# Halfmoon Plakat Contest



## lillyandquigly (Nov 24, 2011)

I need two judges so please pm me if you will be online on the 17th of January. Fish must be an Hmpk. There will be two classes, female and male. Example of what your entry should look like.
Name: Lillian
Fish's name: Helen
Class: Female
Picture of fish. 
______________________________________________________________
Entries will not be accepted past the sixteenth of January. Results will be in on the 20th of January (Unless there's a lot more entries then expected). There will be a first second and third place winner for each class. First place winner will recieve an animated picture of their fish. Second place will recieve a black and white animated picture of their fish. Third place will recieve a drawing of their fish by me. 
*************************************************************
Again the fish has to be an HmPk, and I need two judges so pm me if you will be online on the 17th of January.
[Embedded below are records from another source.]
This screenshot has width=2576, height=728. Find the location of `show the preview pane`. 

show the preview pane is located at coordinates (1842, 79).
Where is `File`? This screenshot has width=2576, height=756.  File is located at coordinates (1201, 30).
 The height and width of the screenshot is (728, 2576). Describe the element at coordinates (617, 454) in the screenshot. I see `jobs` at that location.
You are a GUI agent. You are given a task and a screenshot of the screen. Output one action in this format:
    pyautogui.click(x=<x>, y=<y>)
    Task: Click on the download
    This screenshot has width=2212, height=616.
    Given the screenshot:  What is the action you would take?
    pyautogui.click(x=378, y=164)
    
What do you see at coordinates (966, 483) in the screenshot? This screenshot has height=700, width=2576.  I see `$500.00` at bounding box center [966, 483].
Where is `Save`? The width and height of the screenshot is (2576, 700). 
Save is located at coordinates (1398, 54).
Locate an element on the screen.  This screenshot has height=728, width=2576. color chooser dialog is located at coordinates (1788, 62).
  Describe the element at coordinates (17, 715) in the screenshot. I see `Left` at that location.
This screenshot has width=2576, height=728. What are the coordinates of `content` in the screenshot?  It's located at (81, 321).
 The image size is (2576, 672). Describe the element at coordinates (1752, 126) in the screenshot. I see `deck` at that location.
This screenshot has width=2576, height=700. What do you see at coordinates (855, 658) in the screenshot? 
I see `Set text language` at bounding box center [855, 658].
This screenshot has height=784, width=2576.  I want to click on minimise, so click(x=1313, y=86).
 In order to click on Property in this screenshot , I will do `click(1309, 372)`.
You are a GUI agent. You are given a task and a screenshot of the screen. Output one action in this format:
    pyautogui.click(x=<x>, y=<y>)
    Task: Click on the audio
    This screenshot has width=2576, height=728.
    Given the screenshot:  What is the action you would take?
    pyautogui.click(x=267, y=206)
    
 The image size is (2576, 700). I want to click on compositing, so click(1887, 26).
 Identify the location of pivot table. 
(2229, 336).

Thanks, LaQ


----------



## LebronTheBetta (Apr 23, 2012)

HMPK only? D: Aww.... Can I be a judge?  And did you get permission? I always ask that. lol


----------



## lillyandquigly (Nov 24, 2011)

Yeah I got permission, and yeah you can be a judge! Sorry it's only hmpk's, maybe I'll do ct's sometime So I only need one more judge now!


----------



## LebronTheBetta (Apr 23, 2012)

Thanks!  Oh, and I have like, PKs and VTs, too. I feel so left out from people who have other tail types... ^^; lol


----------



## lillyandquigly (Nov 24, 2011)

I guess it could be pk's too, Edit: There will be four category's now, same category's and everything exept now there will be pk female and males too. Same prizes and everything Lol yeah now I realize how that could make people feel left out, now there will be more


----------



## lillyandquigly (Nov 24, 2011)

bummmp


----------



## madmonahan (Aug 26, 2012)

Can I be a judge?


----------



## lillyandquigly (Nov 24, 2011)

yeah sure, will you be online on the 17th?


----------



## dramaqueen (Jul 7, 2008)

Yes, she got permission.


----------



## madmonahan (Aug 26, 2012)

Maybe, any specific time?


----------



## hannah16 (Mar 3, 2011)

Name: Hannah
Fish's name: Zeke
Class: Male


----------



## lillyandquigly (Nov 24, 2011)

um let's say 5:30 @Mad


----------



## lillyandquigly (Nov 24, 2011)

also because pk's are now welcome for entry, along with the class please state weather the fish is an hmpk or a pk


----------



## hannah16 (Mar 3, 2011)

hannah16 said:


> Name: Hannah
> Fish's name: Zeke
> Class: Male


He is a HMPK


----------



## lillyandquigly (Nov 24, 2011)

thanks for your entry!


----------



## madmonahan (Aug 26, 2012)

I don't know if we have the same time. XD what time is it for you at the moment?


----------



## lillyandquigly (Nov 24, 2011)

9:25 a.m.


----------



## madmonahan (Aug 26, 2012)

Hhhmmm we are a few hours apart....so 5:30 there is 8:30 pm here. I might not be able to do that... I'm very sorry.


----------



## lillyandquigly (Nov 24, 2011)

what's a time you would be online?


----------



## LebronTheBetta (Apr 23, 2012)

Hm... Maybe you should search the time for the other time zones and post it here. I'm in the east so it's different from central like yours. Right now it's 2pm sharp.


----------



## lillyandquigly (Nov 24, 2011)

so your one hour ahead of me, and mad is three hours


----------



## crowntaillove3 (Dec 26, 2012)

I would love to enter or be a judge, but you already have two judges and I only have two crowntails! Good luck to all of the contestants!


----------



## lillyandquigly (Nov 24, 2011)

thanks! Sorry you can't judge:|


----------



## Fabian (Dec 16, 2011)

Name: Fabian
Fish's name: Fizz
Class: Male
Type:HMPK


----------



## Fabian (Dec 16, 2011)

This is a good competition!!
How many entries are allowed by everyone?
Just asking :-D


----------



## tanseattle (Jun 28, 2012)

*Here is my RWB Patriot*

Name: Tanseattle
Fish's name: Patriot
Class: Male
Type:HMPK


----------



## lillyandquigly (Nov 24, 2011)

Two entries per person


----------



## lillyandquigly (Nov 24, 2011)

Thanks for your entries guys!


----------



## tanseattle (Jun 28, 2012)

*Female HMPK*

Name: Tanseattle
Fish's name: Fekoi
Class: Female
Type:HMP


----------



## lillyandquigly (Nov 24, 2011)

thanks Tanseattle


----------



## BlueLacee (Dec 8, 2013)

So beautiful, if only I had one


----------



## charislynne (May 2, 2013)

I have a plakat!


----------



## Destinystar (May 26, 2012)

This contest is over a year old and will be closed. Please check the dates before you post...thanks


----------